DECISION AFTER RECONSIDERATION

The Board affirms the ALJ’s Decision granting Employer’s appeal and setting aside the proposed civil penalty.

MARCY V. SAUNDERS, Member
GERALD P. O’HARA, Member

OCCUPATIONAL SAFETY AND HEALTH APPEALS BOARD
FILED ON: March 8, 2002

1 Unless otherwise specified, all section references are to Title 8, California Code of Regulations.
2 “Safety factor” is “[r]atio of the ultimate breaking strength of a member or piece of material or equipment to the actual working stress or safe load when in use.” Section 1504.
3 The Division does not contest the ALJ’s finding with respect to section1670(b)(10)(A) that the personal fall arrest system provided a safety factor of at least two (calculated by the weight of the employee and the likely force his fall would place on the system).
4 There is no dispute that, at the time of the inspection, supervision of the personal fall arrest system was not provided by a person other than the foreman using the personal fall arrest equipment.
5 The ordinary definition of “readily” is “1. without hesitation, willingly; 2. without delay; quickly 3. without difficulty.” (Webster’s New World College Dictionary of the American Language, 2nd College Ed., 1974)
6 The ordinary definition of “access” is “a way or means of approaching, getting, using.” (Webster’s New World College Dictionary of the American Language, 2nd College Ed., 1974)
7 The objective sought to be achieved as well as the evil to be prevented is of prime consideration in interpretation of statute, and where word of common usage has more than one meaning that one which will best attain purpose of statute should be adopted even though ordinary meaning of word is enlarged or restricted and especially if necessary to avoid absurdity or to prevent injustice. (Friends of Mammoth v.
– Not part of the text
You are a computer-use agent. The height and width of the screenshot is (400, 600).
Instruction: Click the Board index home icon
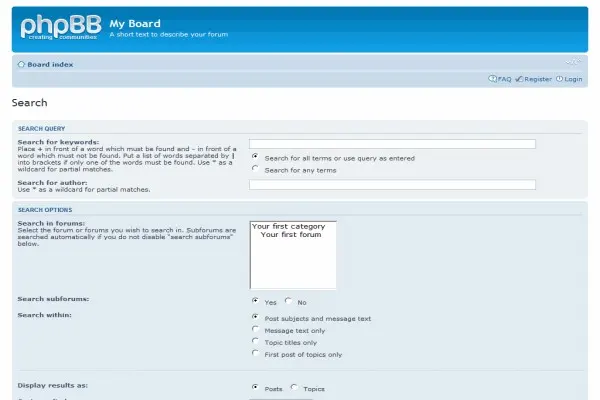21,64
Bd. of Supervisors of Mono County (1972) 8 Cal.3d 247, 260)
8 See e.g., section 1734(a) [demolition work shall at all times be under the immediate supervision of a qualified person with the authority to secure maximum safety for employees engaged in demolition work]; section 1669(c) [limited exposure exception may apply provided that adequate risk control is recognized and maintained under immediate, competent supervision]; section 2940(d) [when work is being done on exposed conductors or parts of equipment connected to high voltage systems, a qualified electrician, or an employee in training, shall be in close proximity at each work location to act primarily as an observer for the purpose of preventing an accident and to render immediate assistance in the event of an accident].
9 There is no evidence establishing that Gonzales worked in the vicinity of the excavation opening without using the personal fall arrest equipment.